Over the 12 months to March lot prices in Melbourne have increased 3.8% and now sit just $2,000 below the previous price peak of $220,000 recorded in September 2011.
Melbourne’s median lot price is currently $245,000 lower than that of Sydney, though Danni Addison, Victorian chief executive of the Urban Development Institute of Australia, said that level of affordability is unlikely to continue.
“At an average price of $218,000, Melbourne’s greenfield land market has been a shining beacon for housing affordability. This has been largely due to the ongoing release of developable land in our growth suburbs and the relatively low development costs imposed on land,” Addison said.
“However, as demand continues to remain strong, trading stock levels stay at low levels and the availability of low cost developable land reduces, prices are expected to increase,” she said.
The NSLP figures show Melbourne has averaged 5,500 lot releases for each of the past three quarters, a figure Robert Papaleo of CKC and Colin Keane of Research4 said is unlikely to increase.
“Over the past three quarters new lot releases have held at just under 5,500 lots for the quarter. It is clear that the Melbourne market has hit a capacity ceiling i.e. cannot produce any more lots than 5,500 per quarter,” Papaleo and Keane said.

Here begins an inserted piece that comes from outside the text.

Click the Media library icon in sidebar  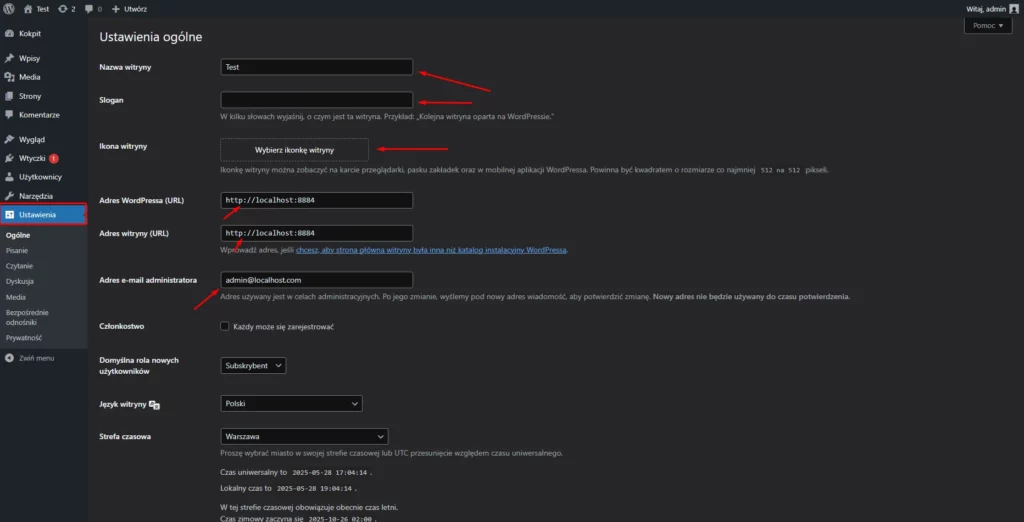9,77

According the NSLP, the March quarter saw an average of 1,850 lots sold per month which is the second highest quarterly sale rate since the NSLP began in 2005.
The Melbourne market has posted four consecutive quarters of record or near record sale volumes, equating to 21,000 lot sales for the year.
While Addison said the affordability of land will be impacted by dwindling supply, she also said current government levies and taxes are inflating prices.
“To steer Melbourne’s greenfield market away from becoming unaffordable, the Government must continue with a strong program of Precinct Structure Plan approvals and focus on ensuring there is a long term pipeline of developable land,” she said.
“There is no doubt that unless we address the increasing costs imposed on development as an urgent priority, housing prices will only increase. Development costs such as infrastructure contributions and other taxes on property cannot continue to increase without impacting on price.”